# [Extracted text]
* * * * * * *
CompaniesPREMIUM

Naspers issues earnings warning

Group says drop in earnings of up to 15% is due partly to reduced takings from China’s Tencent

Picture: BLOOMBERG
Picture: BLOOMBERG

Africa’s largest listed investment group, Naspers, says it expects to report a drop in earnings of up to 15% due to continued investment in its portfolio of e-commerce businesses and reduced takings from China’s Tencent. This comes in a period where the group’s stock has been battered by regulators in Asia and it has had to exit operations in Russia. 

Naspers said in a year “marked with continued global turmoil and uncertainty, which has made for a turbulent operating environment”, the period “was a year of progress”.

“We remained focused on executing our long-term strategy and delivering strong operational growth across our core segments.”

While the group expects to report a tripling in earnings per share, the group considers core headline earnings “an appropriate indicator of the operating performance”, as it adjusts for non-operational items. Core headline earnings per share for the year is expected to decrease by between 122c and 65c a share, or a drop of up to 15%, for the year to end-March.

“This is primarily due to continued investment in growth adjacencies in our e-commerce businesses, a decreased contribution from Tencent due to the 2% divestment earlier this year, and increased net finance cost,” said the group.

David Shapiro, chief global equity strategist at Sasfin Securities,  said the announcement of lowered earnings was not a shock considering Tencent’s recent numbers.

“With Tencent making up around 110% of profit and the other businesses contributing about 10%, I don’t think it’s a big surprise,” said Shapiro.
* * * * * * *
# [Material provided]
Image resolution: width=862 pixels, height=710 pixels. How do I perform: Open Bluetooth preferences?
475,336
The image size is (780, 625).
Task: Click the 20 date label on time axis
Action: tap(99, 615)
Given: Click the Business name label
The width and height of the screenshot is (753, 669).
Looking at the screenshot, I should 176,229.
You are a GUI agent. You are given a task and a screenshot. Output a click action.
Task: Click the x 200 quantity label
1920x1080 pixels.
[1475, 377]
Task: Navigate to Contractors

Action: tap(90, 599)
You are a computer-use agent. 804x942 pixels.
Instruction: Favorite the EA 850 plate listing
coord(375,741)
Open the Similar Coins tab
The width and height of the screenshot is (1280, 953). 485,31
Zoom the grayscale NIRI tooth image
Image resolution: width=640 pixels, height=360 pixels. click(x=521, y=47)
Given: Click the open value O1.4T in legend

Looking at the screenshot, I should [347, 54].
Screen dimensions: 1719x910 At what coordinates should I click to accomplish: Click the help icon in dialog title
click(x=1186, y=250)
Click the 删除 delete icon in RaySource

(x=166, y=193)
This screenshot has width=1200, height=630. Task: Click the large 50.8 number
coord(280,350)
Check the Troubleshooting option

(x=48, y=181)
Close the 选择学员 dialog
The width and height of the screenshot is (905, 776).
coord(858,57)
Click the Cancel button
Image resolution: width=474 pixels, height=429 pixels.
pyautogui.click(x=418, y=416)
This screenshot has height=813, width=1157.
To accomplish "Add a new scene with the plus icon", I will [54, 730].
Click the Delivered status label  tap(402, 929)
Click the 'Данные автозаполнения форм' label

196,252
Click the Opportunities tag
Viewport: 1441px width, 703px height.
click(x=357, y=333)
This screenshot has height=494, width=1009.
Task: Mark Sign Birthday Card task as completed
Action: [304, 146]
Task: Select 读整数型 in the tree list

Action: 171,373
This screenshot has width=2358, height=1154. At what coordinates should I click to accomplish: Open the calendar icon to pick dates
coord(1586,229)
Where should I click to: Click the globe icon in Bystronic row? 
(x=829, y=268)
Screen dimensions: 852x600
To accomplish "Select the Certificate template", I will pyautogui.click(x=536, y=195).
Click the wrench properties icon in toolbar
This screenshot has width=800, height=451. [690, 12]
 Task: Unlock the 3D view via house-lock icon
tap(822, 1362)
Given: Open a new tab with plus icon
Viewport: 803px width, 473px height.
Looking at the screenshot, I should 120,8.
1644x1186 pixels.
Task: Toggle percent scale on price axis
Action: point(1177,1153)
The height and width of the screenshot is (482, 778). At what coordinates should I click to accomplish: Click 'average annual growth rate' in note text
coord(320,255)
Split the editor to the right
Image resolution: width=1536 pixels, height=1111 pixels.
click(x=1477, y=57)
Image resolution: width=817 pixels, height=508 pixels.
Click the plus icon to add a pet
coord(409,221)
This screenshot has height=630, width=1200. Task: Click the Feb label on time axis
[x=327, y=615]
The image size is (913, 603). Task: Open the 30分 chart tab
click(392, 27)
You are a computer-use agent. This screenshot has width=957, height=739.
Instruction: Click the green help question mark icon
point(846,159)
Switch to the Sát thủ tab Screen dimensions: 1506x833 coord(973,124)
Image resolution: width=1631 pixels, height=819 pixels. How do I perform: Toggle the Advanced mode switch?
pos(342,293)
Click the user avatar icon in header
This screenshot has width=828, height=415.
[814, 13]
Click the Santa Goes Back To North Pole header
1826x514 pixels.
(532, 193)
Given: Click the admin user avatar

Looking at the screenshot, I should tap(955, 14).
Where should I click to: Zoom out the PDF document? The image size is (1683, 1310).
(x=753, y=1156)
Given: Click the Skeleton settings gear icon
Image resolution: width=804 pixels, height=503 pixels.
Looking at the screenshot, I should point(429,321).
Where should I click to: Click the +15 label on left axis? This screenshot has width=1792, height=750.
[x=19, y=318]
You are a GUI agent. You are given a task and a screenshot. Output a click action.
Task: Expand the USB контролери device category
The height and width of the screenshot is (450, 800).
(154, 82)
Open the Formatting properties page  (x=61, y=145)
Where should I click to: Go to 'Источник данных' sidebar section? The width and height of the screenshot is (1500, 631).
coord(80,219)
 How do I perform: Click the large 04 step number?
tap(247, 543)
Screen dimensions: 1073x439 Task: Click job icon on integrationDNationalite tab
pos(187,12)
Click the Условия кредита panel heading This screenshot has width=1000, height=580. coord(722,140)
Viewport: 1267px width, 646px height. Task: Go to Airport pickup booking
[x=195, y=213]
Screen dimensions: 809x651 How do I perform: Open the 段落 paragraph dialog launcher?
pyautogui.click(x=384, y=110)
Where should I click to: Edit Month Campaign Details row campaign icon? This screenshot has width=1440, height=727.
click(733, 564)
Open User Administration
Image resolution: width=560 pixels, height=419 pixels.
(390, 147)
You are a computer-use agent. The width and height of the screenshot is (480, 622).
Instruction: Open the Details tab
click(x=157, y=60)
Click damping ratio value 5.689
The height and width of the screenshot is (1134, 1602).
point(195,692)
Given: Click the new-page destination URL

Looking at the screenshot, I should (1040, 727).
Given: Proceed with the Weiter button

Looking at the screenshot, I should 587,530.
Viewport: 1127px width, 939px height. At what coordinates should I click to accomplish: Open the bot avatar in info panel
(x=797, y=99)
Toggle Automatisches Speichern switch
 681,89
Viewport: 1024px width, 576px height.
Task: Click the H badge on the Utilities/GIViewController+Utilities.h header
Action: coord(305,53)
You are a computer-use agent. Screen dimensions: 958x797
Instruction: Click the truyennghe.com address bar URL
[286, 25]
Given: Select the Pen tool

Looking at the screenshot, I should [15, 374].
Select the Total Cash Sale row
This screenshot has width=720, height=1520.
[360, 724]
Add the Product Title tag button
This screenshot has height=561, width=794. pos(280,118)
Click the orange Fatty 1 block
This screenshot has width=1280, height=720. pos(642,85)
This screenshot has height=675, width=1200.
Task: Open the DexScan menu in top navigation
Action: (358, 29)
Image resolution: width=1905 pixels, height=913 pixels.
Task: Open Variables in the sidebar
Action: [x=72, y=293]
* * * * * * *
# [The task]
According to the Naspers earnings article, what is David Shapiro's role? Rely only on the text for this, not on the material.

# [Output]
He is chief global equity strategist at Sasfin Securities.